Adele Röder presents a new group of works entitled "O L Y M P I A, or: Message from the Darkroom" (2015) in Haus der Kunst. The work is centered on the expressive language of the body. With a selection of circles, circle segments and L-shapes based on forms in her COMCORRÖDER project (since 2010), Adele Röder draws variations and details of postures that can be read as an index of various expressions and situations. Skeleton and infant constitute the "physical brackets" that define human existence. The drawings materialize in two different ways: as a looped slide projection and florescent tubes.
For many years Adele Röder has collected photographs of prehistoric tombs. The postures of the discovered skeletons and x-rayed mummies are still comprehensible and legible: "Certain attitudes and positions are part of a rudimentary language through which cultural knowledge is transferred over millennia." (Adele Röder)
The series "O L Y M P I A" presents postures as an archaic basic form, an alphabet of interpersonal exchanges.
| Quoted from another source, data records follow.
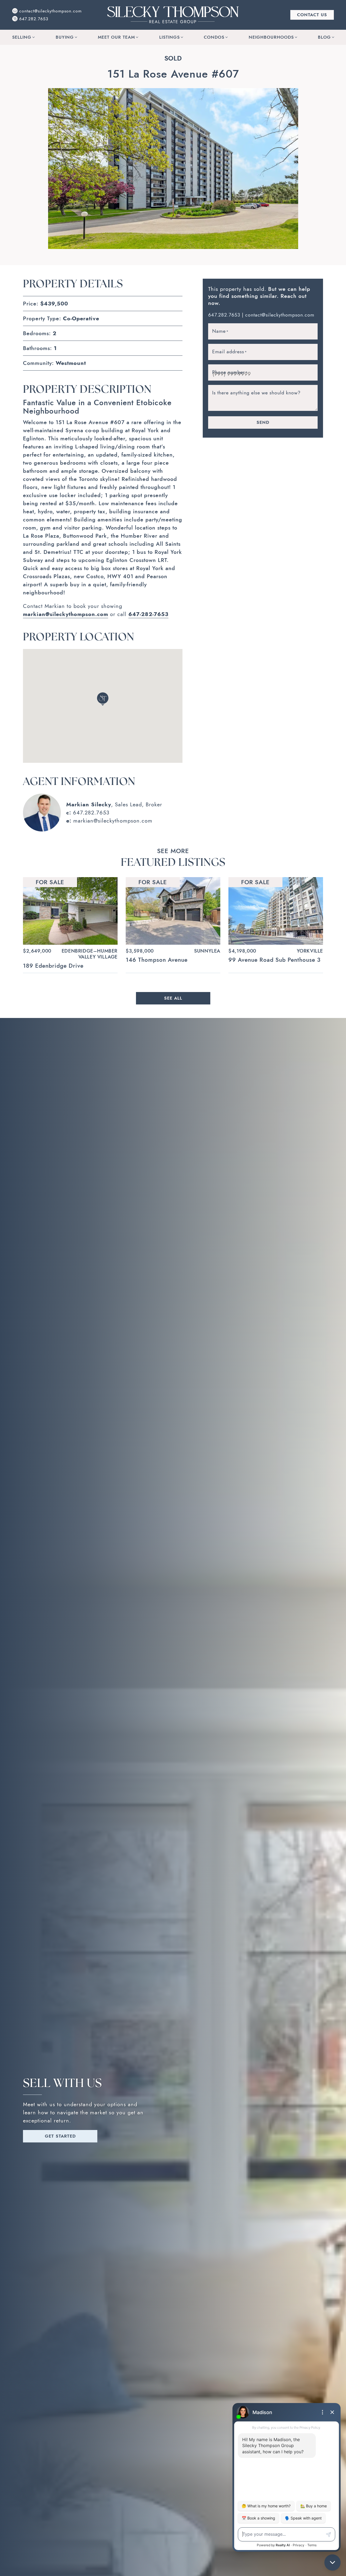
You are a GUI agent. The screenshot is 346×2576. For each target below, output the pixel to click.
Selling (21, 37)
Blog (324, 37)
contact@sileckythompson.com (279, 314)
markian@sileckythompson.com (112, 820)
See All (173, 998)
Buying (65, 37)
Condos (214, 37)
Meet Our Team (116, 37)
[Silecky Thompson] (172, 14)
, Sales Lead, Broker (114, 804)
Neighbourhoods (271, 37)
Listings (169, 37)
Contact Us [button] (312, 15)
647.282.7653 (91, 812)
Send (263, 422)
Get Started (60, 2136)
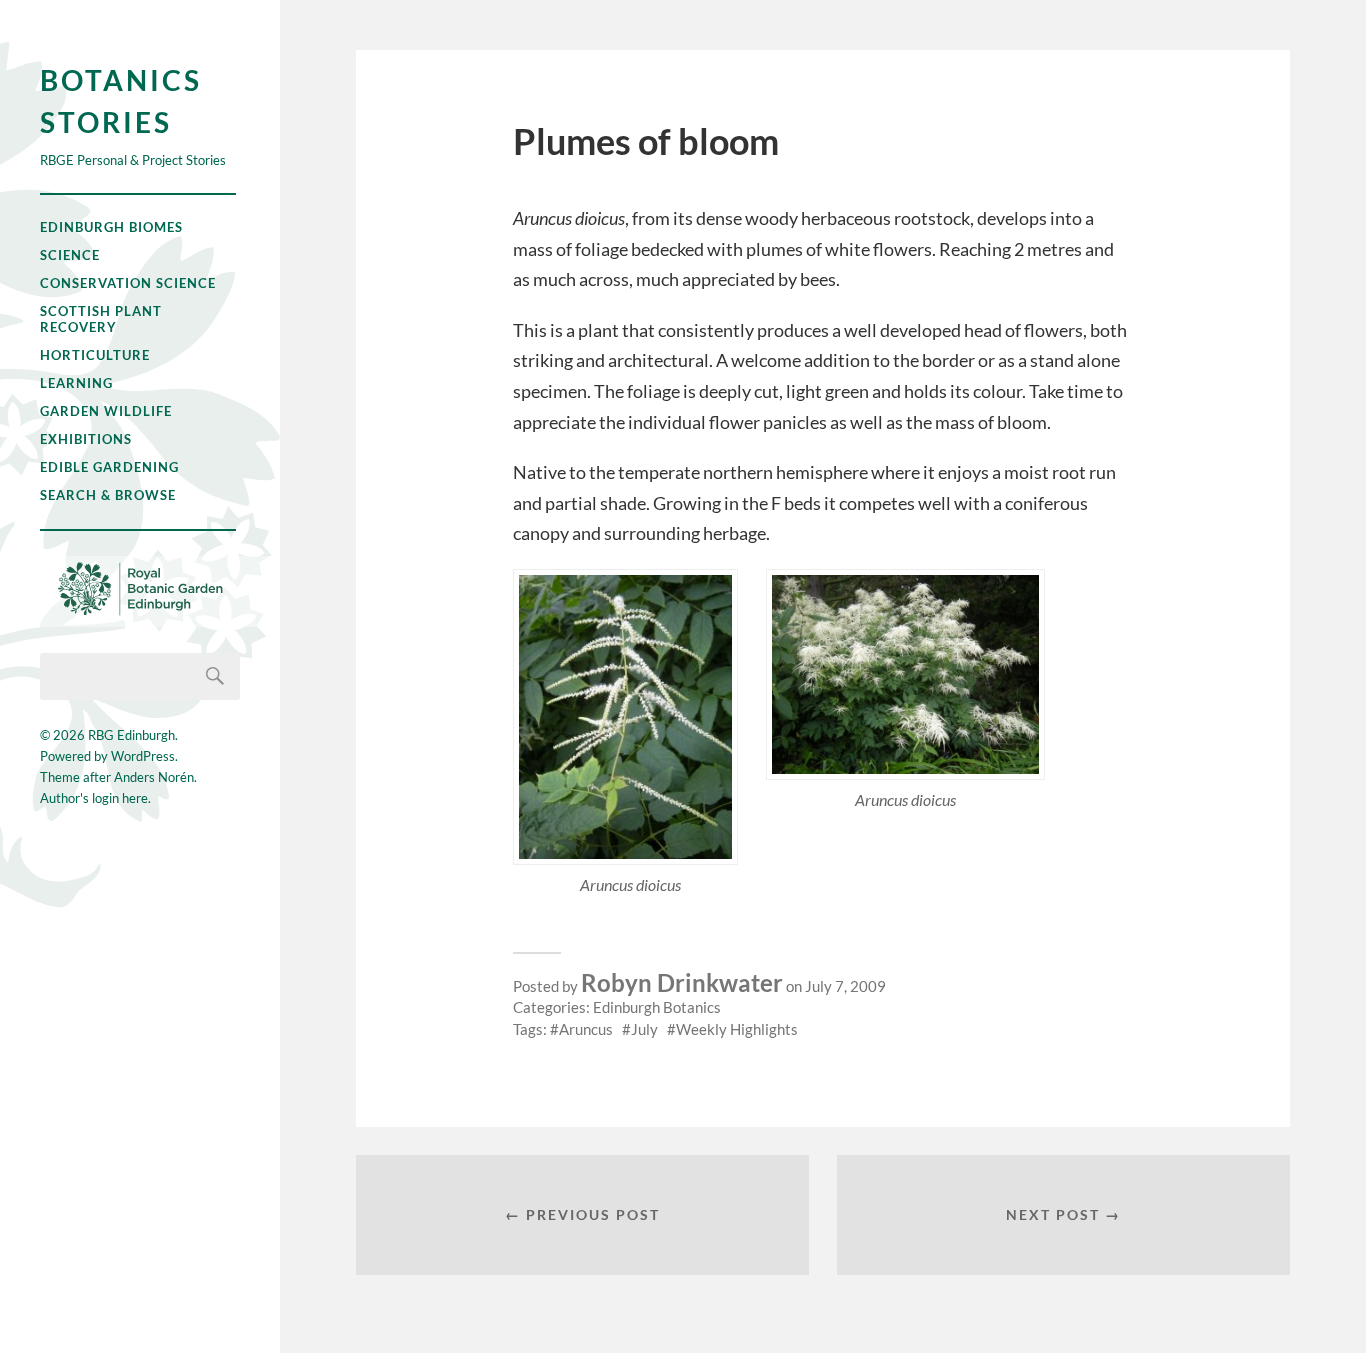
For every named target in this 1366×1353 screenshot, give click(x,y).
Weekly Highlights (737, 1029)
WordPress (143, 756)
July (644, 1029)
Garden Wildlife (106, 411)
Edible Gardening (109, 467)
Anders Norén (154, 777)
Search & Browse (108, 495)
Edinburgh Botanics (657, 1007)
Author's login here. (95, 798)
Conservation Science (128, 283)
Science (70, 255)
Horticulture (95, 355)
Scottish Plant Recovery (101, 319)
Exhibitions (86, 439)
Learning (76, 383)
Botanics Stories (121, 101)
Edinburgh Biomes (111, 227)
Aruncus (586, 1029)
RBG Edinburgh (131, 735)
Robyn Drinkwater (682, 982)
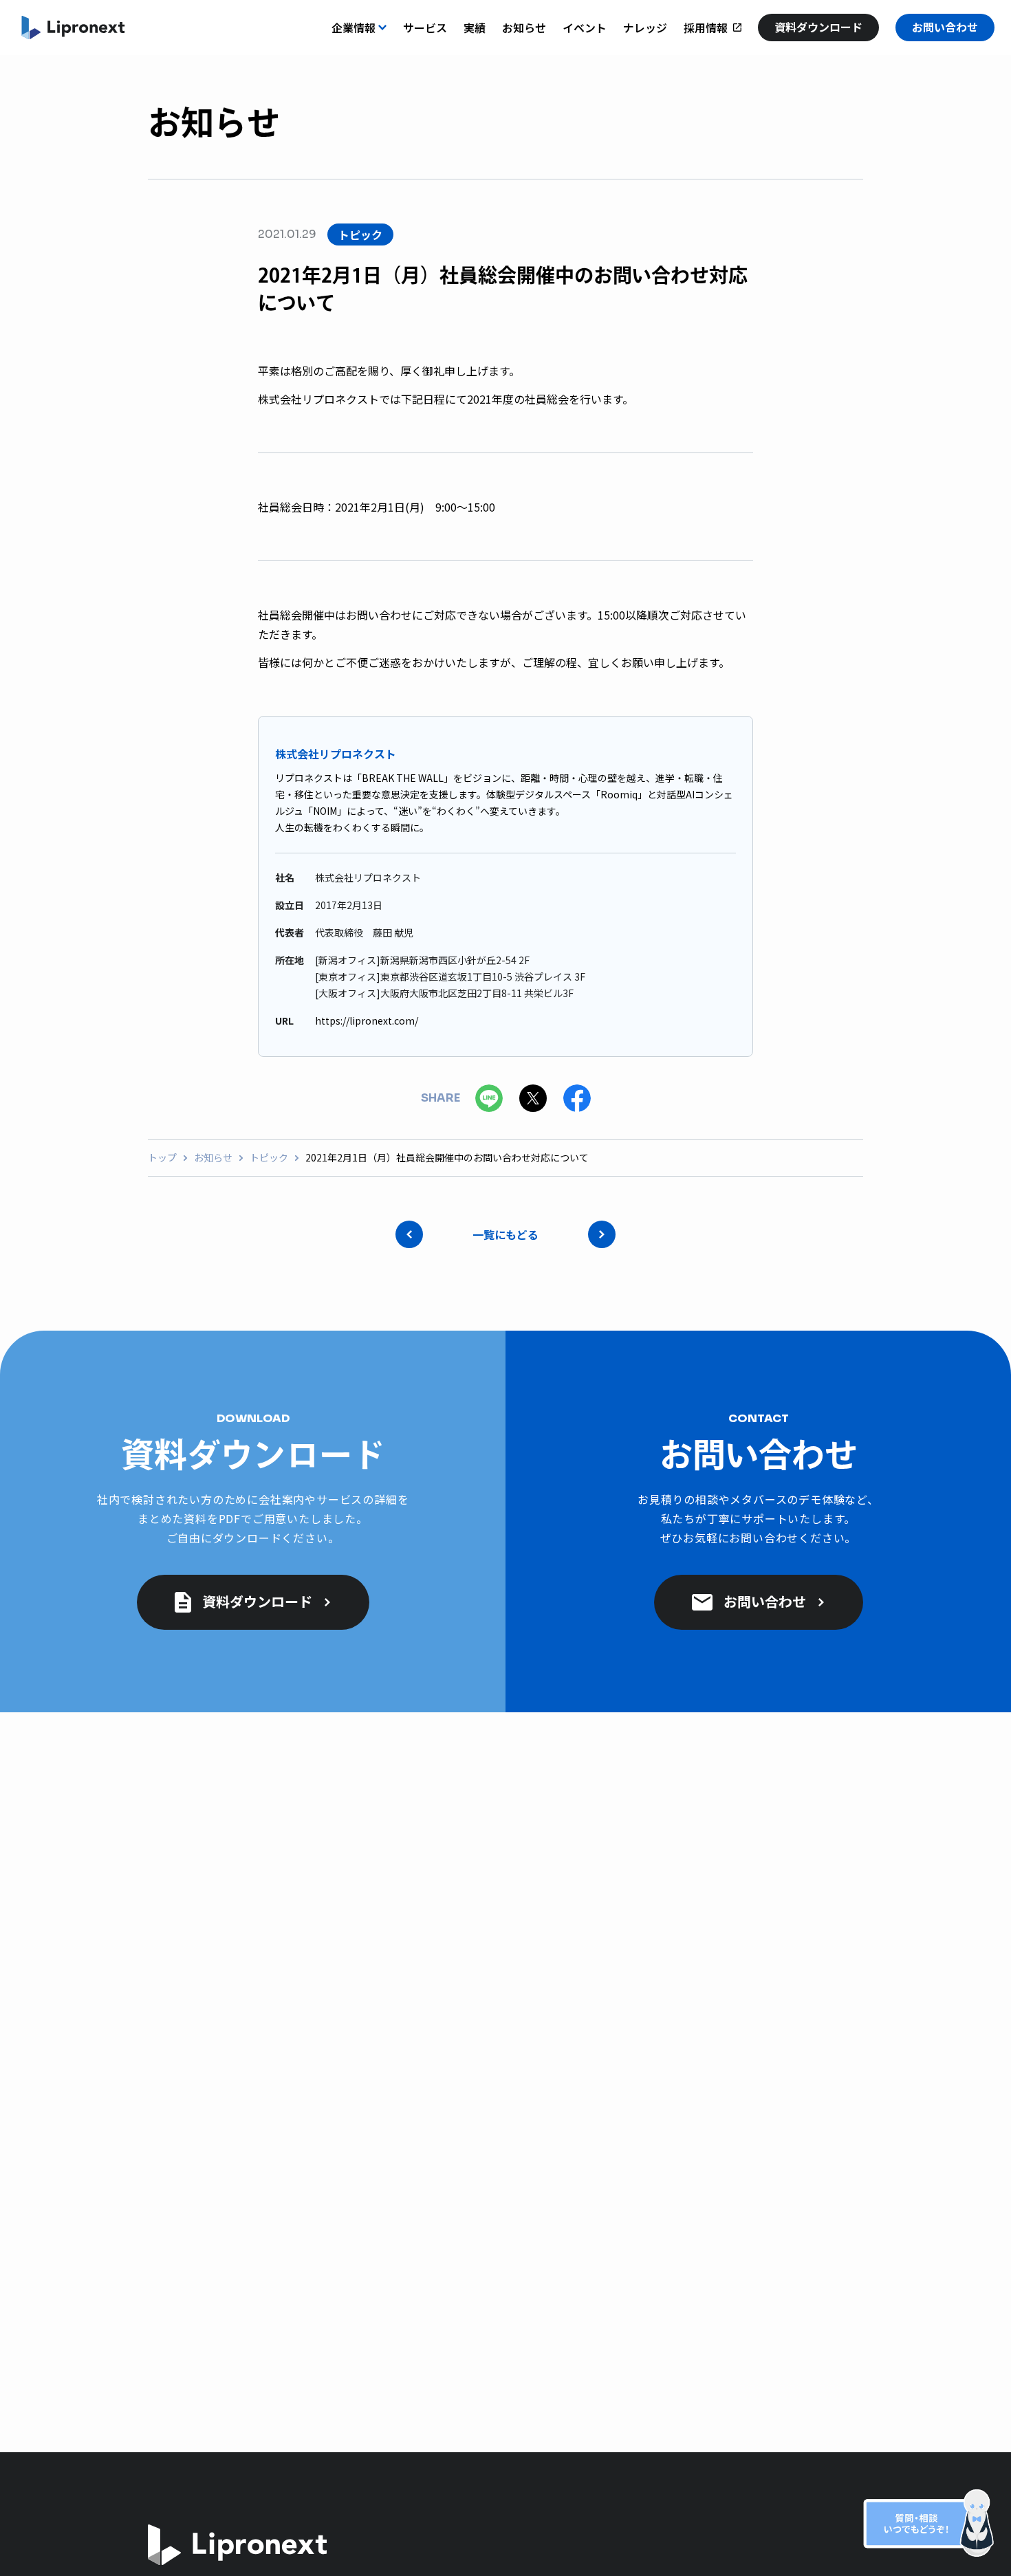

In the slide projection and the florescent tubes, abstracted images of the body connect with the immateriality and energy of light. Thus, the work captures both the transience of our material casing' and the energy of interpersonal exchanges.
With her index of human postures, Adele Röder combines social and intuitive personal "knowledge". Her study of behavior is not only a representation of the past and present, but also the artist's personal vision of things to come. It points to very specific questions concerning, for example, the relationship of work to everyday life and rest, which the artist depicts as poses of deep relaxation and sleep.